This reduced expectation of privacy extends to property transported in cars, "'which "trave[l] public thoroughfares," [citation], "seldom serv[e] as . . . the repository of personal effects," [citation], are subjected to police stop and examination to enforce "pervasive" governmental controls "[a]s an everyday occurrence," [citation], and, finally, are exposed to traffic accidents that may render all their contents open to public scrutiny.' [Citation.]" (People v. Hart (1999) 74 Cal.App.4th 479, 490, quoting Wyoming v. Houghton (1999) 526 U.S. 295, 303 [119 S. Ct. 1297, 143 L. Ed. 2d 408].)

As part of this investigatory stop, police are authorized to request the driver produce his driver's license and evidence of registration of the vehicle. (Veh. Code, §§ 4462 & 12951; In re Arturo D., supra, 27 Cal.4th at p. 67.) An officer who has properly stopped a vehicle for a traffic infraction needs to determine the identities of the driver and the owner of the vehicle to include that information on the citation he or she will issue. (Ibid.) When the driver refuses or fails to produce registration or other identifying documentation on demand, the officer may conduct a limited warrantless search of the vehicle in the area where the necessary documentation may be expected to be found. (Id. at pp. 78-79.) Arturo D. labeled such a search a "Webster-type search" based on the case of People v. Webster (1991) 54 Cal.3d 411 (Webster), "the leading case on this subject." (In re Arturo D., supra, 27 Cal.4th at pp. 68, 73.) In Webster the officer conducting the traffic stop and removed the occupants from the car in order to look for the registration documents. (Webster, supra, 54 Cal.3d at p. 429.) All of the occupants had disclaimed ownership, and the court concluded that the officer was entitled to search personally for the papers in the interest of his own safety. (Id. at pp. 429, 431.) The court found the officer had properly confined his search to the visor and glove compartment where auto registration documents are traditionally kept. (Id. at p. 431.) As stated in Arturo D., "[p]rior to and subsequent to Webster . . . , California courts have held in analogous circumstances that it is constitutionally proper for an officer to conduct a limited warrantless search of a vehicle for the purpose of locating registration and other related identifying documentation." (See Arturo D., supra, 27 Cal.4th at p. 71 and cases cited therein.)

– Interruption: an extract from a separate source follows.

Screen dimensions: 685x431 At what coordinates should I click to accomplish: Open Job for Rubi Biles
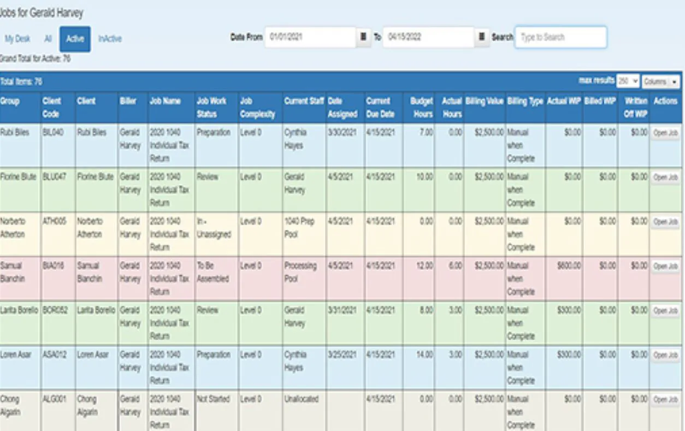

Webster and Arturo D. firmly established the "document search exception" to the warrant requirement. In so doing the California Supreme Court described the common justifications for such a search, namely the driver is unable to or has refused to produce the documentation. In Arturo D., as in Webster, the driver could not provide proof of registration or his license; the driver told the officer that he did not have a license and that the vehicle did not belong to him. Although the Arturo D. court found the officer's search was justified based on a failure to produce the requested documentation, the court also recognized the search may have been justified for an independent reason -- officer safety concerns. (Id. at p. 85, fn. 23 & p. 87, fn. 28.) In recognizing "officer safety concerns" as a permissible independent basis to conduct a limited document search of a vehicle, the Supreme Court cited People v. Faddler (1982) 132 Cal.App.3d 607, 610-611 and People v. Hart (1999) 74 Cal.App.4th 479 for the proposition that "[i]n the ordinary situation where the safety of the officer or the public is not endangered thereby, a driver may himself retrieve and present his license for examination by an investigating officer." (People v. Faddler, supra, 132 Cal.App.3d at p. 610.) If officer safety warrants, however, the officer may control the movements of the vehicle's occupants and retrieve the license himself. (Ibid.; accord, People v. Webster, supra, 54 Cal.3d at p. 431.)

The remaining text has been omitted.